Because of this, it may require that you run
the program on a computer that has virtual
memory enabled. With smaller input files
it should be possible to use the program under DOS,
so long as it is compiled with the
DOS version of GCC, called DJGPP.
The program operates by dealing with each
RTF word in order, and interpreting those
which are commands. Some RTF command words
have parameters in a subtree. The command
\info is an example. The program has separate
routines to handle such cases. In fact,
most commands have separate functions which
handle their execution.
When the program was called rtf2htm (up through
version 0.17 or so), the output mechanism was
based on the production of HTML exclusively.

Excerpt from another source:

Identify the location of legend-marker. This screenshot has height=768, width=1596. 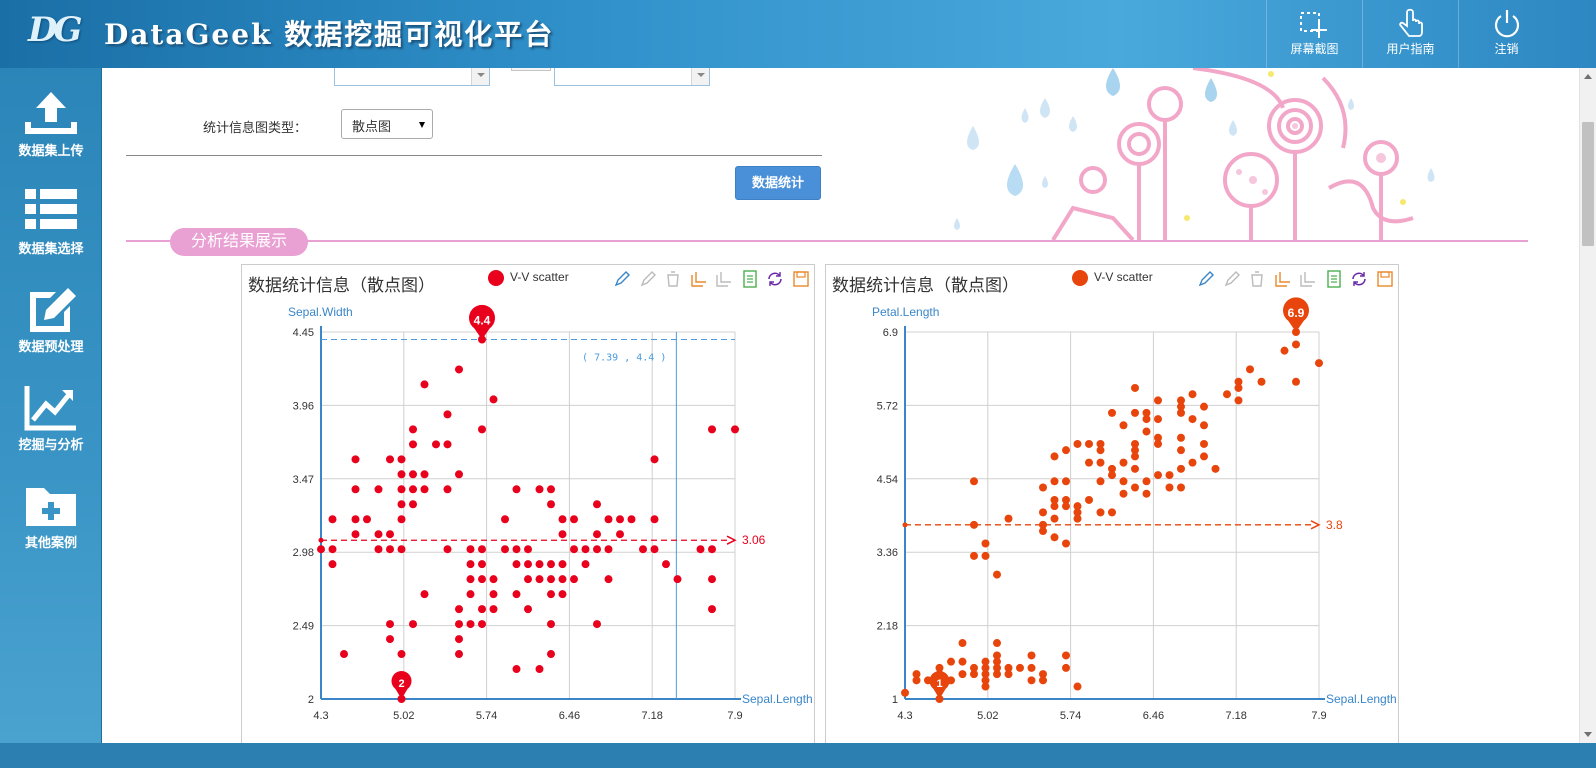
(1080, 278).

This has now changed, and the abstraction of an
OutputPersonality is used allow other output
formats. Each format has its own C file,
in which all the basic strings for producing
text are stored, as well as character conversion
tables. Note, RTF itself allows several character
sets to be used, so for each output personality
there are that many conversion tables.
One or two things that UnRTF does are fairly
tricky, such as the conversion of tabular data.
RTF encodes tables in an odd way compared
to HTML or LaTeX, so the code is accordingly
complicated. Suffice it to say that it works,
so don't touch it. Do note, PostScript does not
have concept of a table, since it is not
a document format but a programming language.

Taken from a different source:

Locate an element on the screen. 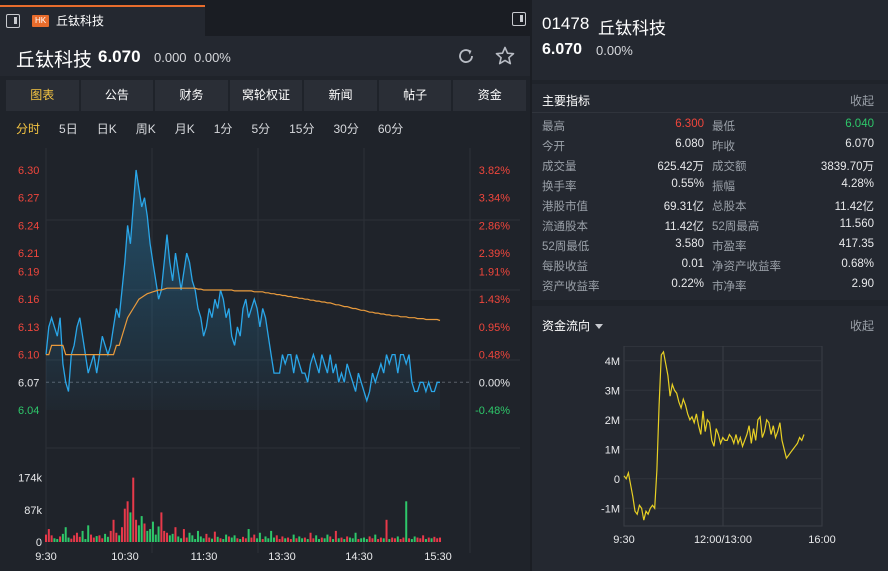 The width and height of the screenshot is (888, 571). stock-header: 丘钛科技 6.070 0.000 0.00% is located at coordinates (265, 56).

I will eventually get tables working under PS
anyway, by porting my table rendering code
over from my HTML viewer, Beest.
I have implemented at least three optimizations to
reduce the amount of memory required
by the program and the time used for the conversion.
- Text words and RTF command-words are stored in a
hash table. This has the effect of saving memory
since commonly occurring words such as "the" and "\par"
are not repeated in memory. When the program
finishes doing the conversion, it reports the
number of words hashed.
- RTF command-words and pointers to the functions
that interpret them are stored in a static hash
so that execution can be speedy. This replaces the
long if-else sequence once used and greatly speeds
up the program.
- Input data are buffered, to eliminate the large
number of calls to the fgetc function. In a modern
OS such as Linux this has only a small impact, but
under DOS it can really help.
Notes
-
LaTeX is a system of macros for TeX originated by Leslie Lamport
-
WPML is a tentative document format by Zachary Thayer Smith
-
PostScript is a stack-based programming language for printers.